Then, an area separating process (Graph cuts) is executed on the pixels within an image area to separate the area of the main object from the area of the background (step S602 in FIG. 6). The area separating process will be described in detail later.

After the area separating process has finished once, a convergence test is executed (step S603 in FIG. 6). In the convergence test, when one of the following conditions is satisfied, the result of the test will be YES:

(1) the number of repetition is more than a certain level,

(2) a difference in area between the main object and the background is a certain level or less.

When it is determined NO in the convergence test (NO at step S603), a cost function g_v(X_v) of the rectangular frame designated by the user is modified in the following manner depending the area separating process previously performed, thereby updating data (step S604 in FIG. 6). This cost function g_v(X_v) will be described later. The histogram of the area designated as the main object in the area separating process at step S602 is mixed with a previously prepared histogram θ (c, 0) to be described later with respect to each color pixel value “c”, whereby a new histogram θ (c, 0) representing a new main object-ness is produced. And then a cost function g_v(X_v) is calculated based on the new histogram θ (c, 0) (Refer to a mathematical formula (12) to be described later). Similarly, the histogram of the area designated as the background in the area separating process at step S602 is mixed with a previously prepared histogram θ (c, 1) to be described later for example at a constant rate with respect to each color pixel value “c”, whereby a new histogram θ (c, 1) representing a new background-ness is produced. And then the cost function g_v(X_v) is calculated based on the new histogram θ (c, 1) (Refer to the mathematical formula (13) to be described later).

• **DATA BLOCK**
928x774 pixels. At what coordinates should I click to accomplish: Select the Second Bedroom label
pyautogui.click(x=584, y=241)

• **DIRECTIVE**
Reproduce the passage on graph-cut area separation, starting with "Then, an area" and going on through "in detail later.". The material above has no connection to the passage on graph-cut area separation.

• **EXPECTED OUTPUT**
Then, an area separating process (Graph cuts) is executed on the pixels within an image area to separate the area of the main object from the area of the background (step S602 in FIG. 6). The area separating process will be described in detail later.